# Sea World Dining Plan (Menus)



## theparsons

Ok, I know I had questions about the Sea World All Day Dining, so here's what I found out during our April 2013 trip.  I have no idea how often Sea World changes it's menus or prices, but this should help a little on deciding if the dining deal with work for you.  

It is $32.99 for adults and $16.99 for children (age 3-9).  




All Day Dining allows you to have one entrée; one non-alcoholic drink (regular size) and EITHER one side or one dessert.  However, you can get more food just by going back through the line again.  On our days the lines were 5-10 minutes max, so it wasn't a big deal....we got our entrée/drink/side and went back later for a dessert.  A few times we just walked up and got a dessert, lol.   VERY unusual for us, but so much fun.   Desserts are $3.69 at EVERY participating restaurant (there are other desserts not included in the dining plan, they typically were the really large items and the special desserts that included a souvenir or a reusable plate).     I give prices here for those that want to price out what they might eat to see if the dining deal might work for them.

========

■ **TO BE DONE**
[a] Print the Sea World dining post from "It is $32.99" to "work for them.".
[b] List every dollar amount that appears in the Sea World dining post.
[c] Answer these about the Sea World dining post:
(i) What ages count as children for the dining price?
(ii) How long did the lines take at most on the poster's days?
(iii) In what month and year was the trip?
Work only from the Sea World dining post.

■ **EXTRACTED RECORDS**
========

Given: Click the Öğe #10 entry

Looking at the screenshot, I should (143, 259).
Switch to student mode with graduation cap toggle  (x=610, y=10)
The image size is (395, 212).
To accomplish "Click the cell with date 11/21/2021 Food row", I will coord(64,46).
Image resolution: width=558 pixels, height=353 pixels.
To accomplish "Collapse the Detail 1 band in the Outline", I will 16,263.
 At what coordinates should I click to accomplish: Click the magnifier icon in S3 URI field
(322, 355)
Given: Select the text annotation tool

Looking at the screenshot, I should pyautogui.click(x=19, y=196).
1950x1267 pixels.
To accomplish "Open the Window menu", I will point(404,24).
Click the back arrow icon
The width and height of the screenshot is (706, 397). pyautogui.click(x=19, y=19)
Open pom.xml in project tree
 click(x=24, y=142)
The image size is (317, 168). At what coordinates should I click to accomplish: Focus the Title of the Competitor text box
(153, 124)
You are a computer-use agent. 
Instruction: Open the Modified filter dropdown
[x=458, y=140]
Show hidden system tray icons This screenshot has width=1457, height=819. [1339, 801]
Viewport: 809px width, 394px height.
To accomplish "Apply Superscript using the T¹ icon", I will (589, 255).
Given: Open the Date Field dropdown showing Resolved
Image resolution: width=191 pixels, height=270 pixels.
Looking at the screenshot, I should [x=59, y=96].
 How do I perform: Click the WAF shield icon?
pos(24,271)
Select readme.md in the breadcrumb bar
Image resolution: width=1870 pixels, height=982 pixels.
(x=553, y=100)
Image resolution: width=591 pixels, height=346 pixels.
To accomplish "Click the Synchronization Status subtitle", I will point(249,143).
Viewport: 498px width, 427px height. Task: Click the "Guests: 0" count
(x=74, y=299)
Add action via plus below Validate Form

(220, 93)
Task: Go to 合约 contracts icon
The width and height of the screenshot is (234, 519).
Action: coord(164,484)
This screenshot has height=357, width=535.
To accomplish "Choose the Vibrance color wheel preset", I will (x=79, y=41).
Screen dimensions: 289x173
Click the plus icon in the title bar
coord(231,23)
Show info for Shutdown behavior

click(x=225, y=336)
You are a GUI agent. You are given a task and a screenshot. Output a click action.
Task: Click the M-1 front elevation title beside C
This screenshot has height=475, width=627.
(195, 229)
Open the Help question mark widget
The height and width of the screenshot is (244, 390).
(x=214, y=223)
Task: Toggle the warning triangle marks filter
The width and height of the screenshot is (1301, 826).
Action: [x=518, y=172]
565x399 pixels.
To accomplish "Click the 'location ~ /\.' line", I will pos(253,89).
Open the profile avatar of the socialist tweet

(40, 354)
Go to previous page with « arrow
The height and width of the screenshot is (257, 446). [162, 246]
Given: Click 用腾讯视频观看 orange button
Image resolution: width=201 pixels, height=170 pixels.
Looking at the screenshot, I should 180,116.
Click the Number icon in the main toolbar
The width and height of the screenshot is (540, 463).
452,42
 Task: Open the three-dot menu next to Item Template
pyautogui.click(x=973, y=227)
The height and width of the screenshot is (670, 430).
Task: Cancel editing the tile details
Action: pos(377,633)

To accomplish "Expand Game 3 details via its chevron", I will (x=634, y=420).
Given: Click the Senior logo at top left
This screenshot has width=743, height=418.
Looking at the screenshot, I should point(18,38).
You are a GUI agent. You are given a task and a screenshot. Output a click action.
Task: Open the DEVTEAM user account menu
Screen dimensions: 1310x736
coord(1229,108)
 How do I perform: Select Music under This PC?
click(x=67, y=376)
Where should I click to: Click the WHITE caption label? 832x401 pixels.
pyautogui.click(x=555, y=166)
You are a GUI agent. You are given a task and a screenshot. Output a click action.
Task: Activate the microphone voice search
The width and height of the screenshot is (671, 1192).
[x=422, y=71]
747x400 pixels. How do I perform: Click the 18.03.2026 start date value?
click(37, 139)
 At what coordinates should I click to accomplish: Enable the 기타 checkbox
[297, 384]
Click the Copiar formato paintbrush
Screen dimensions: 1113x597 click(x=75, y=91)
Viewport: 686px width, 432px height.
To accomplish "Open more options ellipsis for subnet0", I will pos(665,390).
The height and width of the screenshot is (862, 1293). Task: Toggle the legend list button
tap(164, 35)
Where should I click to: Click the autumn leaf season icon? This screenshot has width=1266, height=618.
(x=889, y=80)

========

■ **ANSWERS TO THE PROBLEMS**
[a]
It is $32.99 for adults and $16.99 for children (age 3-9).  




All Day Dining allows you to have one entrée; one non-alcoholic drink (regular size) and EITHER one side or one dessert.  However, you can get more food just by going back through the line again.  On our days the lines were 5-10 minutes max, so it wasn't a big deal....we got our entrée/drink/side and went back later for a dessert.  A few times we just walked up and got a dessert, lol.   VERY unusual for us, but so much fun.   Desserts are $3.69 at EVERY participating restaurant (there are other desserts not included in the dining plan, they typically were the really large items and the special desserts that included a souvenir or a reusable plate).     I give prices here for those that want to price out what they might eat to see if the dining deal might work for them.

[b]
$32.99
$16.99
$3.69

[c]
(i) Ages 3 to 9.
(ii) 5 to 10 minutes.
(iii) April 2013.